Task inputs section start

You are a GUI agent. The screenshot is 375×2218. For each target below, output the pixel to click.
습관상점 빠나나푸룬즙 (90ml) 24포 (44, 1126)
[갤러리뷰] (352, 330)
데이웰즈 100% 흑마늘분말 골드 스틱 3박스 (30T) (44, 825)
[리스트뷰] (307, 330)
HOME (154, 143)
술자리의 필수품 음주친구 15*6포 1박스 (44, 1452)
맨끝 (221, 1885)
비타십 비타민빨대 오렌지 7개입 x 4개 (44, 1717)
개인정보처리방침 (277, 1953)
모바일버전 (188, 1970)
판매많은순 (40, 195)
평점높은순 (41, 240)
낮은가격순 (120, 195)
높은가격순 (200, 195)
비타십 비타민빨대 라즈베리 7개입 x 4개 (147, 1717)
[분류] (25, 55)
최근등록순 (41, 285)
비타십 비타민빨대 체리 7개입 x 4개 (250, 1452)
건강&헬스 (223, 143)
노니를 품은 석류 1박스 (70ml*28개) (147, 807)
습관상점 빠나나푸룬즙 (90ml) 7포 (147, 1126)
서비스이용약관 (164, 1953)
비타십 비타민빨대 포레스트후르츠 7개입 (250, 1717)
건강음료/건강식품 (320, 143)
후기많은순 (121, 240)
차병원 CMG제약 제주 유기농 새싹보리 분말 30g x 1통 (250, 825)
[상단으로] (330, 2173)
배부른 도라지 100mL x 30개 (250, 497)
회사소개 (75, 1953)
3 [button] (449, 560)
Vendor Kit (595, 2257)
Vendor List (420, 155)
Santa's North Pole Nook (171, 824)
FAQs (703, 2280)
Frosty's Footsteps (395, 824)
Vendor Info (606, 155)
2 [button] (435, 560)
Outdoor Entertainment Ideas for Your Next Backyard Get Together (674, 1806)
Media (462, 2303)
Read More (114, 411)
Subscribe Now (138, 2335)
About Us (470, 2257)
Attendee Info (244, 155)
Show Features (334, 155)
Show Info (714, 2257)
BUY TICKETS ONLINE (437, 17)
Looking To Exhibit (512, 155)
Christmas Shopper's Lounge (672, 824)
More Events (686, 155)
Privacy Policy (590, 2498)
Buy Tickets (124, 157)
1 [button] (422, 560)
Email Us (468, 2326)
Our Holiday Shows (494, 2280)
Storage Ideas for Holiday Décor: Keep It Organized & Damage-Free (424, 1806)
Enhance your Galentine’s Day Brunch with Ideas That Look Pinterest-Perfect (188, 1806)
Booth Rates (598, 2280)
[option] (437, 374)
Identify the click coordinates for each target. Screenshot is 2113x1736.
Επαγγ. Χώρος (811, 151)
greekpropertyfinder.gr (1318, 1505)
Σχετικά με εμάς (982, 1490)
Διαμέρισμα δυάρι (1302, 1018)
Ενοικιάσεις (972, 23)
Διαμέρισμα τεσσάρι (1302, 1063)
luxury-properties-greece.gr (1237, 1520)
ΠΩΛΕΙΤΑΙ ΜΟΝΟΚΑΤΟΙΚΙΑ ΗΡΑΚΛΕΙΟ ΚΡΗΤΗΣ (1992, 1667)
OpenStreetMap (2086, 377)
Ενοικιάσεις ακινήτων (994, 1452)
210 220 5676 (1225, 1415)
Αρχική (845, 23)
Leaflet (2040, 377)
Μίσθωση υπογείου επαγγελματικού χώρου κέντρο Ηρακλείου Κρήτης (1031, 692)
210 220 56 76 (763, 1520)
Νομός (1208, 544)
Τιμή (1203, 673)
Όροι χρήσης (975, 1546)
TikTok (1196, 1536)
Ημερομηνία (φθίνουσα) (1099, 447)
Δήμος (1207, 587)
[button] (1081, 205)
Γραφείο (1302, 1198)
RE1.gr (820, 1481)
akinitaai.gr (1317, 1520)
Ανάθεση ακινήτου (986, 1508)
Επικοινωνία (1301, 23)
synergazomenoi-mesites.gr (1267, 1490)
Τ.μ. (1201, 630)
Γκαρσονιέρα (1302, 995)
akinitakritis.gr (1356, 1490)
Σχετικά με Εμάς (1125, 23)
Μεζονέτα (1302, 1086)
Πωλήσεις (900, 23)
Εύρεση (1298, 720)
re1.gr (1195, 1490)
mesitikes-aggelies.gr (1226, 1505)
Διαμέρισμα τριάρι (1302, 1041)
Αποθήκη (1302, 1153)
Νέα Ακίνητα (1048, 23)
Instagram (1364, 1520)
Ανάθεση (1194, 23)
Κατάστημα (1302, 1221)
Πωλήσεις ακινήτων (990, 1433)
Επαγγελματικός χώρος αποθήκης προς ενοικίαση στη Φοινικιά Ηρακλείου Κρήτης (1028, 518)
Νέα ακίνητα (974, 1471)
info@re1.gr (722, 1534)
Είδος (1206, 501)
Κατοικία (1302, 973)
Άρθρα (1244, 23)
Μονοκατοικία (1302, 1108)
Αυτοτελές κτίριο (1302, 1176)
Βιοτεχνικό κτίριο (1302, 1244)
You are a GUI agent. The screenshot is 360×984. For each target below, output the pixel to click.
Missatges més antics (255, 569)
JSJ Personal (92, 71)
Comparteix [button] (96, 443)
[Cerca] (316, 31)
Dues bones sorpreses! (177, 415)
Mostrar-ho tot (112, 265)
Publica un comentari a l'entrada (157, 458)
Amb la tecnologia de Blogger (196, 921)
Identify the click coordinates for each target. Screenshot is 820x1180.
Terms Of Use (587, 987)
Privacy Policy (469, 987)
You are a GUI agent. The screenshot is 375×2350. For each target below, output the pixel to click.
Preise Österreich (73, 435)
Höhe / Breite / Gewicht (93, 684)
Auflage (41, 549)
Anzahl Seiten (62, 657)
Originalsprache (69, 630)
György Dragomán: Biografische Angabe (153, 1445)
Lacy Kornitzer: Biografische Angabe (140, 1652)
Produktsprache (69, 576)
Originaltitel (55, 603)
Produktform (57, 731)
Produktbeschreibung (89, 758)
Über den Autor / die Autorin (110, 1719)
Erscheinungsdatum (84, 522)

Task inputs section end

Exactly repeat the lines above, from the opening line through the one with "Ενοικιάσεις (972, 23)", and include nothing else.

> _Written solution_
You are a GUI agent. The screenshot is 375×2218. For each target below, output the pixel to click.
습관상점 빠나나푸룬즙 (90ml) 24포 (44, 1126)
[갤러리뷰] (352, 330)
데이웰즈 100% 흑마늘분말 골드 스틱 3박스 (30T) (44, 825)
[리스트뷰] (307, 330)
HOME (154, 143)
술자리의 필수품 음주친구 15*6포 1박스 (44, 1452)
맨끝 (221, 1885)
비타십 비타민빨대 오렌지 7개입 x 4개 (44, 1717)
개인정보처리방침 (277, 1953)
모바일버전 (188, 1970)
판매많은순 (40, 195)
평점높은순 (41, 240)
낮은가격순 (120, 195)
높은가격순 (200, 195)
비타십 비타민빨대 라즈베리 7개입 x 4개 (147, 1717)
[분류] (25, 55)
최근등록순 (41, 285)
비타십 비타민빨대 체리 7개입 x 4개 (250, 1452)
건강&헬스 (223, 143)
노니를 품은 석류 1박스 (70ml*28개) (147, 807)
습관상점 빠나나푸룬즙 (90ml) 7포 (147, 1126)
서비스이용약관 (164, 1953)
비타십 비타민빨대 포레스트후르츠 7개입 (250, 1717)
건강음료/건강식품 (320, 143)
후기많은순 (121, 240)
차병원 CMG제약 제주 유기농 새싹보리 분말 30g x 1통 (250, 825)
[상단으로] (330, 2173)
배부른 도라지 100mL x 30개 (250, 497)
회사소개 (75, 1953)
3 [button] (449, 560)
Vendor Kit (595, 2257)
Vendor List (420, 155)
Santa's North Pole Nook (171, 824)
FAQs (703, 2280)
Frosty's Footsteps (395, 824)
Vendor Info (606, 155)
2 [button] (435, 560)
Outdoor Entertainment Ideas for Your Next Backyard Get Together (674, 1806)
Media (462, 2303)
Read More (114, 411)
Subscribe Now (138, 2335)
About Us (470, 2257)
Attendee Info (244, 155)
Show Features (334, 155)
Show Info (714, 2257)
BUY TICKETS ONLINE (437, 17)
Looking To Exhibit (512, 155)
Christmas Shopper's Lounge (672, 824)
More Events (686, 155)
Privacy Policy (590, 2498)
Buy Tickets (124, 157)
1 [button] (422, 560)
Email Us (468, 2326)
Our Holiday Shows (494, 2280)
Storage Ideas for Holiday Décor: Keep It Organized & Damage-Free (424, 1806)
Enhance your Galentine’s Day Brunch with Ideas That Look Pinterest-Perfect (188, 1806)
Booth Rates (598, 2280)
[option] (437, 374)
Identify the click coordinates for each target. Screenshot is 2113x1736.
Επαγγ. Χώρος (811, 151)
greekpropertyfinder.gr (1318, 1505)
Σχετικά με εμάς (982, 1490)
Διαμέρισμα δυάρι (1302, 1018)
Ενοικιάσεις (972, 23)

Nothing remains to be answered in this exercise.